Les Etats-Unis et la Turquie membres de l’Otan, se sont alliés sur le théâtre libyen pour faire face ce qu’ils appellent « la menace russe » alors que Moscou n’est pourtant pas un protagoniste en Libye. Or, la discorde entre Ankara et Washington est palpable. Quelques heures après la signature de l’accord militaire à Genève, Erdogan a affirmé qu’il n’en tiendrait pas compte. Et son ministre de la Défense a publié les photos des membres des forces de l’Ouest libyen à l’entraînement.
Un geste suivi en Libye d’une déclaration de Salah Eddine al-Namrouche, ministre de la Défense au sein du GNA qui déclare que l’accord de Genève n’empêche pas l’armée turque de former les forces de l’Ouest libyen. Il annonce également que des dizaines de combattants poursuivent leur formation en Turquie en vertu de l’accord militaire signé avec Ankara en 2019.

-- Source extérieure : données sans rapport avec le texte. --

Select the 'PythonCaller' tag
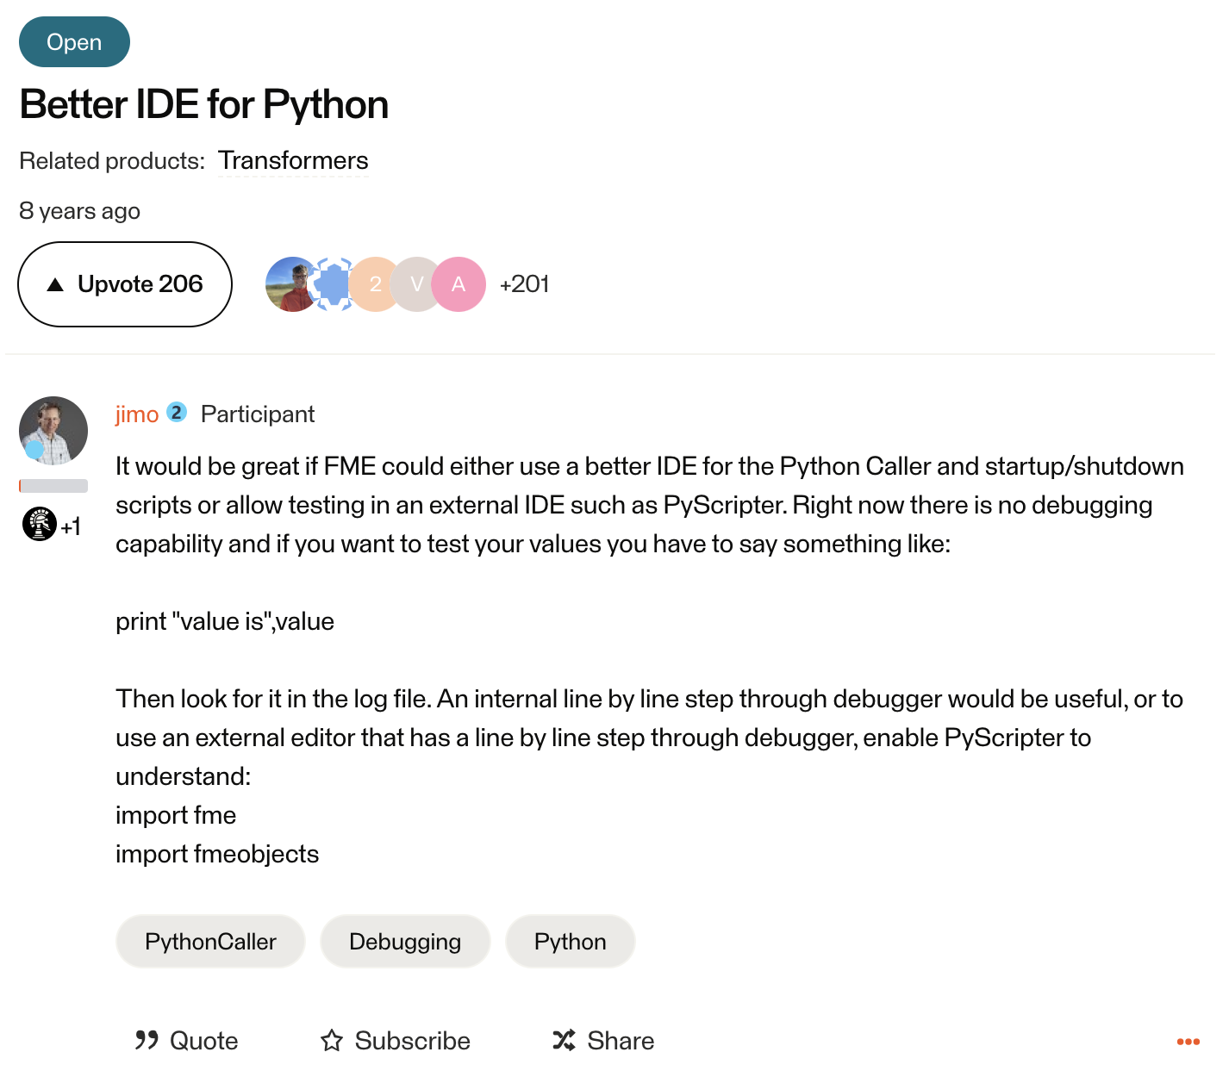The height and width of the screenshot is (1077, 1229). 209,941
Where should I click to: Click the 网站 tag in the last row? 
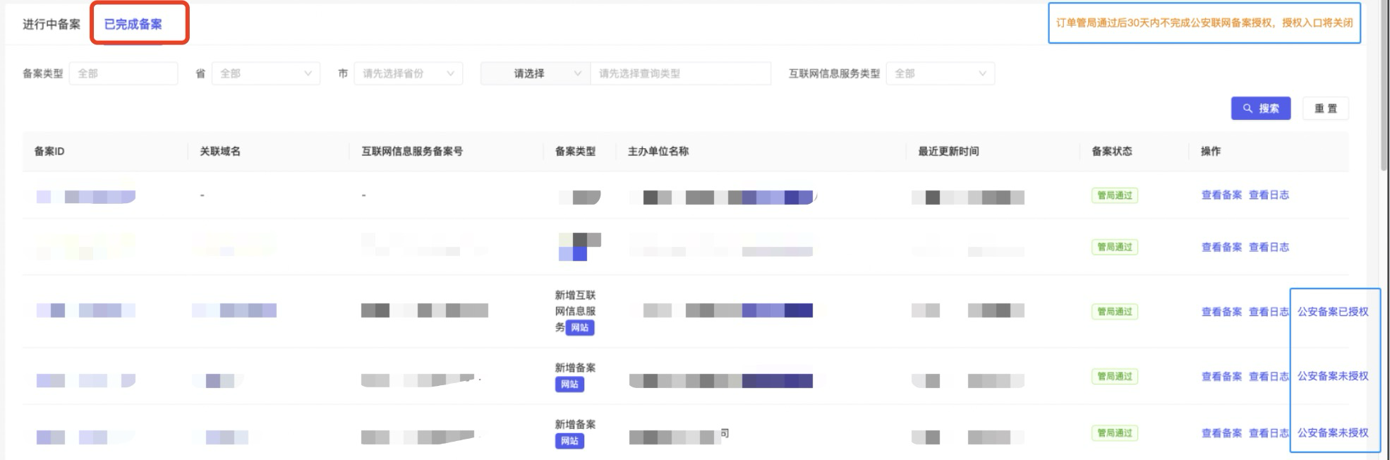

Or, l’américaine Stéphanie Williams, l’envoyée spéciale de l’ONU, avait annoncé la suspension des entraînements sur le terrain libyen et de tous les accords militaires jusqu’à l’arrivée d’un nouveau gouvernement d’union nationale (GNA).
Toutefois, l’entrée en lice des français et grecs a fait que le jeu atlantiste se complique davantage en Libye. Et quand on sait que l’Egypte, les Emirats arabes unis et l’Arabie Saoudite ne sont pas très loin, l’équation devient quasiment inextricable.
Aujourd’hui, l’urgence est d’aider les Libyens à mettre en œuvre l’accord de Genève, de débarquer toutes les forces étrangères étatiques ou infra-étatiques et de revenir ainsi aux propositions défendues par l’Algérie depuis des années, à savoir un dialogue inter-libyen inclusif, sans interférences étrangères et la primauté de la solution politique sur la solution militaire. Dans cette perspective, la Russie s’inscrit en droite avec la posture algérienne et ambitionne de concourir, selon le ministère des affaires étrangères, avec les libyens au règlement du conflit fratricide qui a poussé à l’exil quelque 300 000 personnes. La Tunisie qui elle aussi en phase avec la position algérienne, du moins officiellement, est accablée par le nombre réfugiés libyens sur ces terres tout en vivant avec la hantise des intrusions terroristes en provenance de son voisin de l’Est.
Les Libyens ne sont pas loin de trouver la solution à leur drame. Il leur appartient de s’émanciper des diktats de parrains très intéressés. Il leur appartient également d’écouter la voix de la raison, une voix que l’Algérie porte depuis le début de leur drame.